Daily Market Report 4 Mar

ZAR Resilient Despite Tariff Shock & US Growth Fears

Key Developments

  • South Africa:
    • SARS Targets Gold Mafia Money: Crackdown extends to US & UAE assets linked to illicit gold trade.
    • SA Vehicle Sales Improve: February data shows gradual recovery in consumer demand.
    • Q4 GDP Data Incoming: A stronger-than-expected print could boost ZAR sentiment.
  • United States:
    • Trump Imposes 25% Tariffs: Canada & Mexico hit with tariffs effective today.
    • GDP Now Reading Crashes: US growth estimate tumbles from 3.9% to -2.8%, raising recession fears.
    • Fed Rate Cut Bets Rise: Markets now fully price in 3 rate cuts by 2025, weighing on USD.
  • Global:
    • EU Plans Ukraine Ceasefire: UK & France push for 1-month truce to de-escalate war.
    • China & Europe to Retaliate on Tariffs: Expect countermeasures against US exports, raising trade tensions.

Market Insight – FX

  • ZAR Performance:
    • Spot: 18.6300 | Range: 18.4175 – 18.7250
    • Key Drivers:
      • US GDP Collapse: The sharp drop in growth expectations has sent US bond yields tumbling, easing ZAR pressure.
      • Trade War Uncertainty: The ZAR held up well despite tariff announcements, as countermeasures against the US weakened the dollar.
      • SA GDP Data Release: A stronger print could support ZAR, but budget concerns remain a risk factor.
  • Risks:
    • US Tariff Fallout: If Canada, Mexico & China retaliate aggressively, it could trigger market-wide panic selling.
    • SA Budget Uncertainty: If the March 12 budget disappoints, ZAR could lose ground quickly.
  • Global FX Trends:
    • USD Index: 106.45, under pressure as Fed rate cut bets mount.
    • EUR/USD: 1.0500, gains as EU pushes for peace in Ukraine.
    • GBP/USD: 1.2700, supported by hawkish BoE expectations.
    • USD/JPY: 149.80, yen strength driven by rate hike bets.

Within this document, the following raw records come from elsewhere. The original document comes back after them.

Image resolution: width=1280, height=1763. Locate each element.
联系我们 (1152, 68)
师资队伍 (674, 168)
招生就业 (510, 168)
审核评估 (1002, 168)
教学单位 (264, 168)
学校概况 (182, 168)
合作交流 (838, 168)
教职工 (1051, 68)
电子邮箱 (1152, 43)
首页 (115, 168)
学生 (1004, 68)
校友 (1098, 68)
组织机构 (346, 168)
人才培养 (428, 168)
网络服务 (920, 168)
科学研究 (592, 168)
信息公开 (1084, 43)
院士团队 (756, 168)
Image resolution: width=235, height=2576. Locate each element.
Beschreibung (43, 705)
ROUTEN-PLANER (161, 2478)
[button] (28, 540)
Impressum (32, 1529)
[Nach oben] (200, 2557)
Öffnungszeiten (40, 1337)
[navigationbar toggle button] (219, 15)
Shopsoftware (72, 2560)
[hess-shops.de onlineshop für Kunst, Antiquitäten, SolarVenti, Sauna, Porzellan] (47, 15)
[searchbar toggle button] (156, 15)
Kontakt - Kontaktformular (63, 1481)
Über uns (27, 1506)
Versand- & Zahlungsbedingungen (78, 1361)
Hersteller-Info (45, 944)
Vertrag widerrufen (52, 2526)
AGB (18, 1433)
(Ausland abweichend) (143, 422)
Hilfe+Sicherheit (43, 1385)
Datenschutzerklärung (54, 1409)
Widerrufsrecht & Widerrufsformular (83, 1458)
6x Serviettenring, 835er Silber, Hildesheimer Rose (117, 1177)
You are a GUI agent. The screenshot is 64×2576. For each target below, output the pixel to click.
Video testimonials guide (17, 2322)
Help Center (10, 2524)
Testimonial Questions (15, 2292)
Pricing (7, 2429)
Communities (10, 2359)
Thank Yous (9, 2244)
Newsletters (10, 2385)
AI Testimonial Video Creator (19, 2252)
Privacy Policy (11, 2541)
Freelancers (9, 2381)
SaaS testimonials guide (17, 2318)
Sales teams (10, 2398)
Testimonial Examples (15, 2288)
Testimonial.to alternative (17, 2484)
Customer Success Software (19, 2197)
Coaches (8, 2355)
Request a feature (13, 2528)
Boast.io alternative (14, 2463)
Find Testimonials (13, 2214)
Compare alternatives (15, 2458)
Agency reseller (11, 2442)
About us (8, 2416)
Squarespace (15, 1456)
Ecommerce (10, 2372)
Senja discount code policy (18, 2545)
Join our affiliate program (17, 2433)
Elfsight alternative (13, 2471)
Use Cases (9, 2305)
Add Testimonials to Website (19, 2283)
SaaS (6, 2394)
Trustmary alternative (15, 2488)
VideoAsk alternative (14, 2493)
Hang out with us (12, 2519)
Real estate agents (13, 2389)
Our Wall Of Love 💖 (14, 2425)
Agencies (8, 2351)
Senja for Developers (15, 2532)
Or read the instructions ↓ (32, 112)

Market Insight – Fixed Income

  • US Treasuries & Global Bonds:
    • US 10-Year Yield Hits 4.14%: Down from 4.80% in January, as markets price in a slowdown.
    • Fed Rate Cut Expectations Surge: Markets now fully price in 3 rate cuts in 2025, signaling easing cycle ahead.
  • SA Bonds & FRAs:
    • Foreign Investor Sentiment:
      • SA-US Yield Spread Widens to 657bp: Making SA bonds more attractive.
      • Budget Concerns Loom: Fiscal discipline is crucial for maintaining bond market stability.
    • FRAs Reflect Growing Rate Cut Bets:
      • 3X6 FRA: 16bp cut priced in.
      • 6X9 FRA: 21bp cut expected for Q3.
      • 9X12 FRA: 25bp cut, signaling monetary easing cycle ahead.

Outlook:

    • ZAR Faces Pressure If:
      • US Stock Market Collapses: Further equity sell-offs could drive capital outflows from emerging markets.
      • SA Budget Fails to Impress: If spending cuts aren’t prioritized, ZAR could weaken sharply.
    • ZAR Could Recover If:
      • US Data Continues to Disappoint: Weaker PCE inflation or jobs data could accelerate rate cut expectations.
      • SA GDP Data Surprises to the Upside: A strong Q4 GDP print could boost sentiment.
    • Key Levels to Watch:
      • Support: 18.3000, with a break below targeting 18.0000.
      • Resistance: 18.7250, if risk-off flows persist.